▶ [Tasks]:
a. Extract from the pandas notebook the stretch from "# renaming columns" through "converting_country_code.head()".
b. Answer these questions about the pandas notebook:
(i) What four column names are assigned to the long_lat table?
(ii) Which two columns are dropped from converting_country_code?
(iii) What join type does the merge use?
c. What comes next in the pandas notebook after its last line?
>> Begin Selected passage
In [None]:
import pandas as pd
import matplotlib.pyplot as plt
import numpy as np
import requests
import sqlite3

## Extracting the longitude Latitude table

In [None]:
# found a table containing longitude and latitudes of countries and 
# brought it into pandas

long_lat=pd.read_html("https://developers.google.com/public-data/docs/canonical/countries_csv",skiprows=1)[0]

# renaming columns
long_lat.columns = ['country_code', 'latitude','longitude','name']

# printing dataframe
long_lat.head()

In [None]:
#  country code 
converting_country_code=pd.read_html("https://www.worldatlas.com/aatlas/ctycodes.htm",skiprows=1)[0]
converting_country_code.columns= ['name','country_code_2','country_code_3','x','y']
converting_country_code=converting_country_code.drop(['x', 'y'], axis=1)
converting_country_code.head()


In [None]:
merged_col=pd.merge(converting_country_code, long_lat, left_on='country_code_2',right_on="country_code",how="inner")
merged_col.head()



In [None]:
# cleaning up the pandas dataframe
# dropping cols I dont need
merged_col=merged_col.drop(['name_y','country_code','country_code_2'], axis=1)
>> End Selected passage
>> Begin Data excerpt
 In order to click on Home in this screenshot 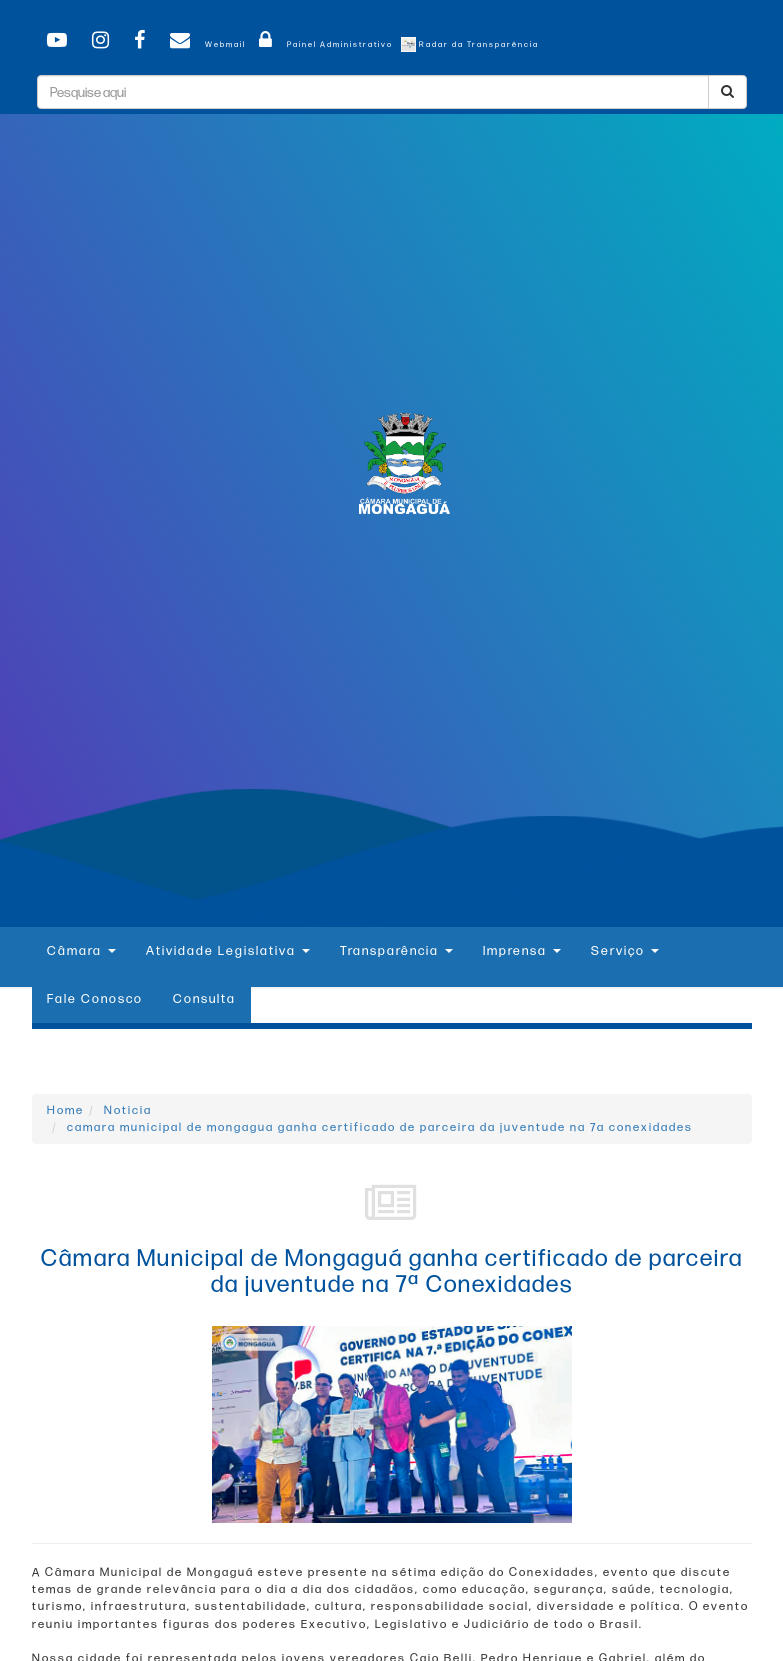, I will do `click(65, 1110)`.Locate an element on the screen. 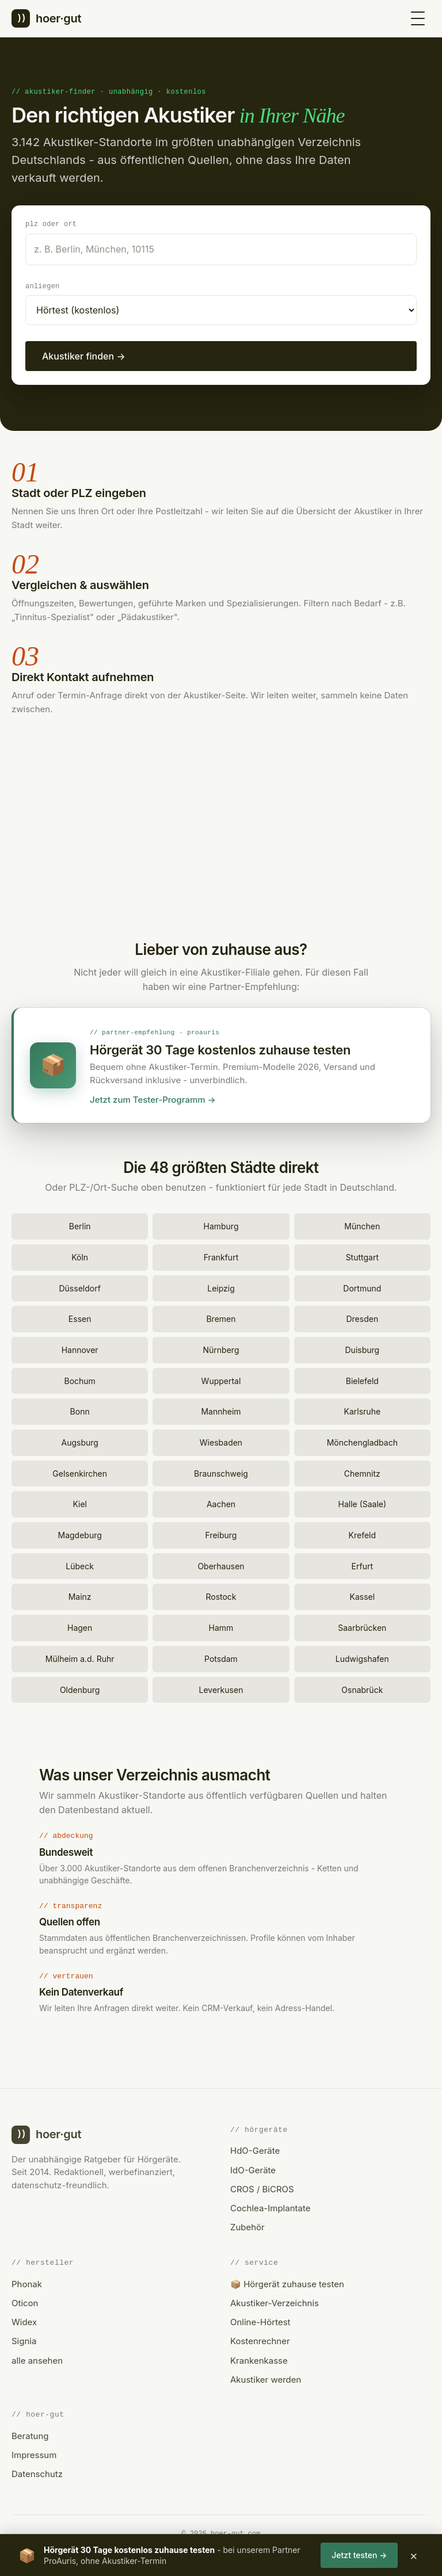  Dortmund is located at coordinates (362, 1286). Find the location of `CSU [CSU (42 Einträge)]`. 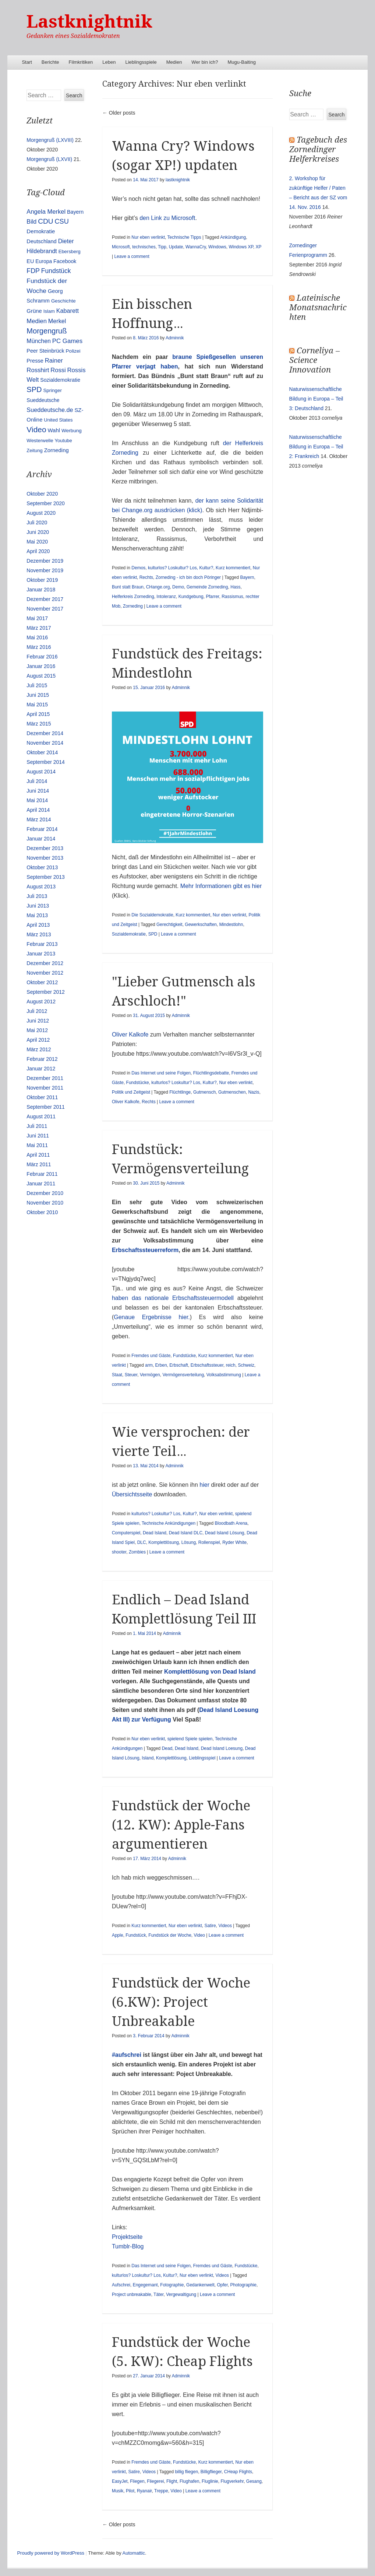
>> End Data excerpt
▶ [The replies]:
a.
# renaming columns
long_lat.columns = ['country_code', 'latitude','longitude','name']

# printing dataframe
long_lat.head()

In [None]:
#  country code 
converting_country_code=pd.read_html("https://www.worldatlas.com/aatlas/ctycodes.htm",skiprows=1)[0]
converting_country_code.columns= ['name','country_code_2','country_code_3','x','y']
converting_country_code=converting_country_code.drop(['x', 'y'], axis=1)
converting_country_code.head()

b.
(i) country_code, latitude, longitude and name
(ii) x and y
(iii) inner

c.
merged_col.head()


In [None]:
# renaming cols
merged_col.columns = ['country','country_code','latitude','longitude']

In [None]:
merged_col.head()


In [None]:
# Saved the merged cols into a csv
merged_col.to_csv("/Users/muhammadwaliji/Desktop/project_2/country_code.csv")


In [None]:
# Used the WHO API to get access to how they add the country code and will be 
# merging it with our own table to make sure the data we intend to parse in future from WHO alligns with our 
# merged_col
url = "http://apps.who.int/gho/athena/api/COUNTRY?format=json"
country_r = requests.get(url).json()
country_r


In [None]:
# checking to see what needs to be added into the country_r to output the country_code 

country_r['dimension'][0]['code'][0]['label']


In [None]:
# Creating a list of all the country_codes I can get from the WHO website

who_country_list=[]

country_code=country_r['dimension'][0]['code']

for country in country_code:
    who_country_list.append(country["label"])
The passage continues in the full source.